● **Exercise**:
Nothing but an exact reprint of the records is to be returned.

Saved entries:
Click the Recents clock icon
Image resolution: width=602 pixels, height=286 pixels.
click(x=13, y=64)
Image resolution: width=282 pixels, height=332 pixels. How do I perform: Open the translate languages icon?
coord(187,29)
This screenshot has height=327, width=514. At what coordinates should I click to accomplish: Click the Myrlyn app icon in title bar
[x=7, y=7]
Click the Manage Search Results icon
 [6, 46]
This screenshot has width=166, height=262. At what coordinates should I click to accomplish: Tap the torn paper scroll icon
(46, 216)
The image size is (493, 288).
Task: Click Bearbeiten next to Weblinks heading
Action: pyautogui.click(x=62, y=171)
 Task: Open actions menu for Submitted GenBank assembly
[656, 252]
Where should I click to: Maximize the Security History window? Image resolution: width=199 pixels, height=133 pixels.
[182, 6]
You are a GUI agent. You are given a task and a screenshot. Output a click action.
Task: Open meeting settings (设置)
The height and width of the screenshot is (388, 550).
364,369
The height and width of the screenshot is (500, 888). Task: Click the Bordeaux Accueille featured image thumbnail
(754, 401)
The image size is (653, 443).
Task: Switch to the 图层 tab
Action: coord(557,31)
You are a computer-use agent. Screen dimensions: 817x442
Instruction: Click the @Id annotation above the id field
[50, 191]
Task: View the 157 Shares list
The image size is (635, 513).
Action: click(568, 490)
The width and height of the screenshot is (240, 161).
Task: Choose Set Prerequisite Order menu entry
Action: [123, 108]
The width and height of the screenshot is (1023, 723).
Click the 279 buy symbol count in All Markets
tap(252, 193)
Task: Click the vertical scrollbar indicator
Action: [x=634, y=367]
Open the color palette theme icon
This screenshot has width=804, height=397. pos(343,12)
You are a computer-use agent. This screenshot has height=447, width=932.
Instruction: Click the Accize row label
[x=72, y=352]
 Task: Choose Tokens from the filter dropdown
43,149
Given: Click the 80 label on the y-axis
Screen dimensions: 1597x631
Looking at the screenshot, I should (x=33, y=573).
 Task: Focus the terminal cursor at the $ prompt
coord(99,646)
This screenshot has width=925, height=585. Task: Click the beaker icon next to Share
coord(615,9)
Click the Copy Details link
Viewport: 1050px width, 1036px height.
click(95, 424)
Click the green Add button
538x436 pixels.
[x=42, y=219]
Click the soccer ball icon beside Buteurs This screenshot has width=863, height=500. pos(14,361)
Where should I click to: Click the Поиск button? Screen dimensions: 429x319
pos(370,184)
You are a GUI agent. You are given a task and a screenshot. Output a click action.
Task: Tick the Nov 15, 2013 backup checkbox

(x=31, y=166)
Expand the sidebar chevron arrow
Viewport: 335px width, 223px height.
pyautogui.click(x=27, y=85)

● **Exercise output**:
Click the Recents clock icon
Image resolution: width=602 pixels, height=286 pixels.
click(x=13, y=64)
Image resolution: width=282 pixels, height=332 pixels. How do I perform: Open the translate languages icon?
coord(187,29)
This screenshot has height=327, width=514. At what coordinates should I click to accomplish: Click the Myrlyn app icon in title bar
[x=7, y=7]
Click the Manage Search Results icon
 [6, 46]
This screenshot has width=166, height=262. At what coordinates should I click to accomplish: Tap the torn paper scroll icon
(46, 216)
The image size is (493, 288).
Task: Click Bearbeiten next to Weblinks heading
Action: pyautogui.click(x=62, y=171)
 Task: Open actions menu for Submitted GenBank assembly
[656, 252]
Where should I click to: Maximize the Security History window? Image resolution: width=199 pixels, height=133 pixels.
[182, 6]
You are a GUI agent. You are given a task and a screenshot. Output a click action.
Task: Open meeting settings (设置)
The height and width of the screenshot is (388, 550).
364,369
The height and width of the screenshot is (500, 888). Task: Click the Bordeaux Accueille featured image thumbnail
(754, 401)
The image size is (653, 443).
Task: Switch to the 图层 tab
Action: coord(557,31)
You are a computer-use agent. Screen dimensions: 817x442
Instruction: Click the @Id annotation above the id field
[50, 191]
Task: View the 157 Shares list
The image size is (635, 513).
Action: click(568, 490)
The width and height of the screenshot is (240, 161).
Task: Choose Set Prerequisite Order menu entry
Action: [123, 108]
The width and height of the screenshot is (1023, 723).
Click the 279 buy symbol count in All Markets
tap(252, 193)
Task: Click the vertical scrollbar indicator
Action: [x=634, y=367]
Open the color palette theme icon
This screenshot has width=804, height=397. pos(343,12)
You are a computer-use agent. This screenshot has height=447, width=932.
Instruction: Click the Accize row label
[x=72, y=352]
 Task: Choose Tokens from the filter dropdown
43,149
Given: Click the 80 label on the y-axis
Screen dimensions: 1597x631
Looking at the screenshot, I should (x=33, y=573).
 Task: Focus the terminal cursor at the $ prompt
coord(99,646)
This screenshot has width=925, height=585. Task: Click the beaker icon next to Share
coord(615,9)
Click the Copy Details link
Viewport: 1050px width, 1036px height.
click(95, 424)
Click the green Add button
538x436 pixels.
[x=42, y=219]
Click the soccer ball icon beside Buteurs This screenshot has width=863, height=500. pos(14,361)
Where should I click to: Click the Поиск button? Screen dimensions: 429x319
pos(370,184)
You are a GUI agent. You are given a task and a screenshot. Output a click action.
Task: Tick the Nov 15, 2013 backup checkbox

(x=31, y=166)
Expand the sidebar chevron arrow
Viewport: 335px width, 223px height.
pyautogui.click(x=27, y=85)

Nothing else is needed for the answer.